Ich bin heute morgen von meinem Radiowecker mit der Meldung aufgweckt worden, das im Jahre 2010 71000 Menschen wegen Burnout vorzeitig aus dem Berufsleben ausgeschieden sind (Steht auch im oben verlinkten Artikel der SZ). Auch im Stern von vor ca. 2 Wochen steht ein sehr guter Artikel zu diesem Thema (Titelthema)
Wundern tut mich das nicht mehr.
Auf der einen Seite wird heute immer mehr Druck von allen Seiten aufgebaut:
- man muss eine perfekte Arbeit abliefern die den Qualitätsnormen entspricht
- man muss sich den gesellschaftlichen Normen anpassen wenn man erfolg haben will
- man muss flexibel sein, auch wenn das bedeutet, dass man nur noch Überstunden macht
- die Familie muss versorgt werden
- Der Lebensstandard muss gehalten werden
Auf der anderen Seite hat man oft das Gefühl man kämpft gegen Windmühlen:
- Die meisten sog. optimierungen bringen oft mehr Arbeit (Bürokratie) als weniger
- Die gesellschaftlichen Normen (von denen man denkt sie sind gültig) passen einem gar nicht ins eigene Lebensgefühl
- Die produzierten Überstunden bringen kaum was, da man sich nach 10 Stunden intensiver Arbeit sowieso nicht mehr
konzentrieren kann
- Fast jede Gehaltserhöhung deckt meist nicht mal die Inflation - das Geld wird immer weniger
- Entsprechend wird es immer schwieriger den Lebensstandard zu halten.
Wie soll man da noch ruhig bleiben.
Gerade hier in Deutschland habe ich das Gefühl das viele Forderungen aus dem Umfeld des Eizelnen kommen ohne, dass entsprechende Alternativen angeboten werden. Verlangt z.B. der Arbeitgeber viel mehr Flexibilität vom Arbeitnehmer heißt dies noch lange nicht, dass der Arbeitnehmer dies auch von seinem Arbeitgeber erwarten kann.
Ein weiterer Punkt ist natürlich auch die Mentalität die hier in Deutschland vorherrscht. Wir kennen seit über 50 Jahren nur den wachsenden Wohlstand. Die meisten suchen in Ihrer Arbeit den sicheren Hafen, den sie von ihren Eltern her kennen. Wenn dies nicht mehr gegeben ist dann empfindet man Stress.....

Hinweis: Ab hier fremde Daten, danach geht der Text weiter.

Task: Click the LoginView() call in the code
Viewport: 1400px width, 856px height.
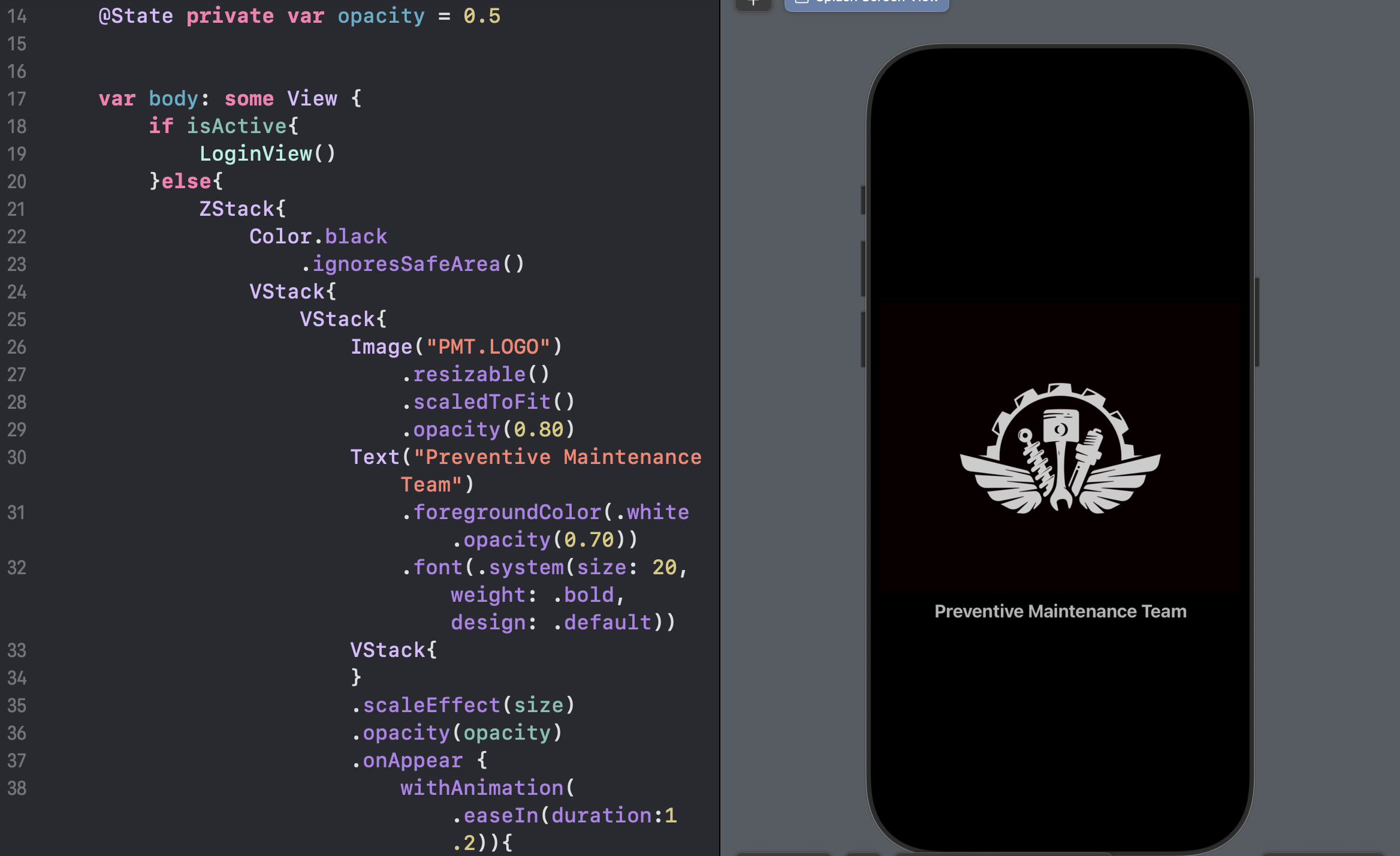Action: pos(267,154)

Ich denke nicht, dass wir das Rad der Zeit wieder zurückdrehen können. Wir können aber versuchen ein faireres und menschlicheres Miteinander zu praktizieren und achtsamer mit unseren Mitmenschen unzugehen.
Im Moment gibt es ja immer wieder Anzeichen in denen Menschen versuchen im größeren Stil aus dem Hamsterrad auszubrechen: z.B. Stuttgart 21, Wahl der Piratenpartei in das Berliner Abgeordnetenhaus oder gestern die Proteste gegen die Banken.
Auch in meinem persönlichen Umfeld sind einige Menschen die entweder stark Burnout gefährdet sind oder schon mitten drin stecken bzw. dies schon hinter sich haben. Sie begegnen dem mit unterschiedlichen Wegen. Mit einer Therapie, mit hinterfragen von eigenen Verhaltensmustern, mit dem Lernen sich abzugrenzen - wer NEIN sagt kann sich auch Respekt anstelle von Feinden verschaffen, mit einem Jobwechsel oder anderen Wegen.
Wer Burnout hat, kann nicht mehr so weiter machen wie bisher - er muss etwas ändern, sonst geht er unter. Die Frage was, ist nur individuell zu beantworten.
Es würde mich mal interessieren ob dieses Thema in Polen auch so aktuell ist oder durch die polnische Mentalität einfach nicht so akut wird wie in Deutschland.